News Tidbits 6/10/2018

11 06 2018

1. For those of you looking out for something interesting next week, here’s your notice. In the village of Lansing Monday night, a sketch plan is set to be shown involving a cluster home development on the remaining phases of the Millcroft property, about 40 acres off of Millcroft Lane and Craft Road. According to the agenda, the proposal comes from Ithaca-based landlord/developer Beer Properties in partnership with Hunt Engineers.

The back story here is that the Millcroft subdivision was approved in the mid 2000s as a three-phase, 31-lot development for high-end ($500k+ homes). As it turns out, the market for that, absent lake views and on relatively small lots, isn’t so great. The Great Recession didn’t help either. The first phase of 14 lots is mostly built out, and the second phase was approved and shows up on town maps, but no construction has taken place. The village has been aware of a project in the works since at least February.

Unfortunately, I can’t seem to find the property listing for the land, which was on Zillow for quite a while – I recall a figure around $850-$950k. The property falls in the village’s medium density residential zone, Cluster zoning means the lots themselves are smaller to preserve natural space. However, the maximum number of units is the same as maximum allowed by regular zoning – 40 acres in sewered Lansing village MDR means up to 87 units, if I’m doing the math right. Not sure if single-family, townhome or otherwise, so keep an eye out for a follow-up.

2. For sale, 15.31 acres off of Wellsley Drive in the village of Dryden. Sewered, watered, and originally planned for 36 homes but never approved. Price of the land $149,900.

Here’s maybe the more interesting part – this borders Maple Ridge. Maple Ridge’s first phase is built out, and the developer, Paul Simonet, would like to build the roads and lay out phase two (and eventually phase three). However, the village’s issue is that there’s only one entry and exit into the development – something they’ve been hesitant to sign off on because of possible safety/access issues.

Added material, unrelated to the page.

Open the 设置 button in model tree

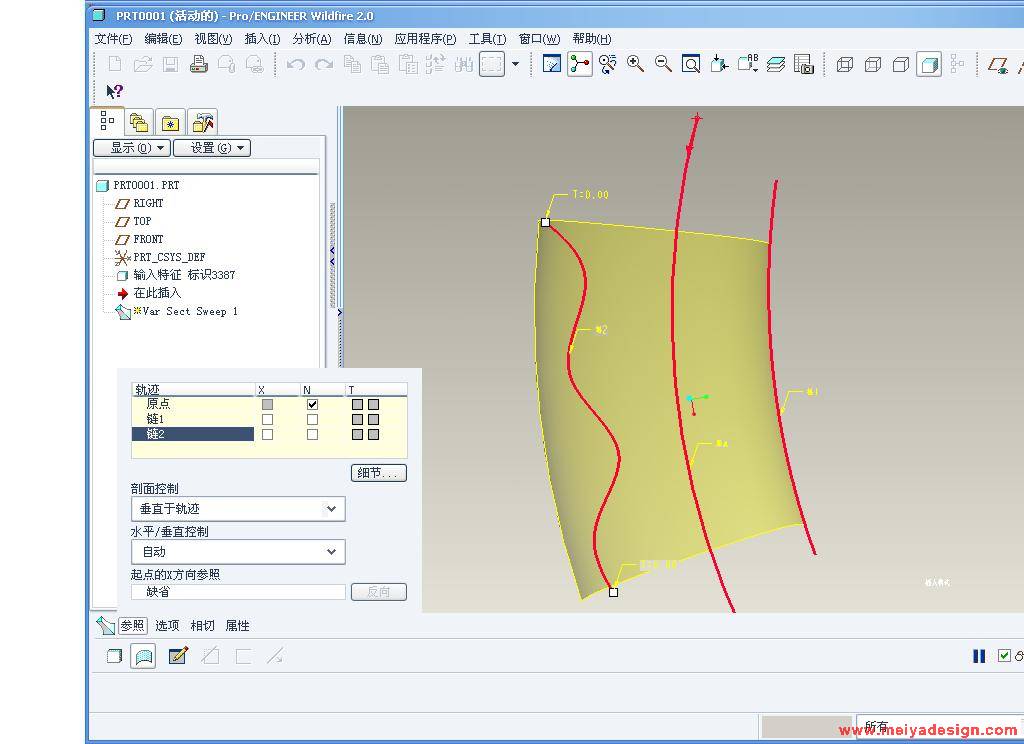point(211,148)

Now, this may have already been resolved – the village of Dryden has only updated their website twice since February, with legal paperwork for keeping fowl – but if not, there’s the option of buying the Wellsley Drive property and routing a road through there. Maybe $150k plus the extra road work isn’t in Simonet’s price range, but it’s at least an option.

3. The village of Trumansburg commissioned an independent study from Camoin Associates (the same folks who did the Airport Business Park study) looking at the financial impacts of 46 South (formerly Hamilton Square) on the village. I’ve been told this wasn’t public yet, but it’s on the village’s planning board webpage, so I dunno about that.

Quick refresher: 73 units. 56 affordable, 17 market-rate. 6 affordable rental townhomes, 40 apartments, 10 affordable for-sale townhomes, and 17 market-rate units, single-family and townhome style. 140 residents at full buildout in 2023, assuming one per bedroom.

Here’s the TL;DR on the finances. The net income to the village itself is -$23,757/year when fully built out. The unfortunate truth of residential development is that, frankly, people have needs. They use roads, they call police and fire, they use municipal power lines and water pipes and sewer mains. It is not offset by the village’s share of property taxes, here in this mixed-income example, or in the vast majority of cases. This is a reason to advocate housing density, because the impacts on, say, building new roads or infrastructure is often less per unit.

On the flip side, the school district, which makes up a greater share of the property taxes, sees a net increase of $97,669/year when fully built. Tax revenue more than offsets the expenditure of approximately 33 new students. Not everyone living in has a child, but everyone pays school taxes. This money not only helps the district, the incoming students help ameliorate concerns that declining enrollment may soon lead to consolidation with a neighboring district.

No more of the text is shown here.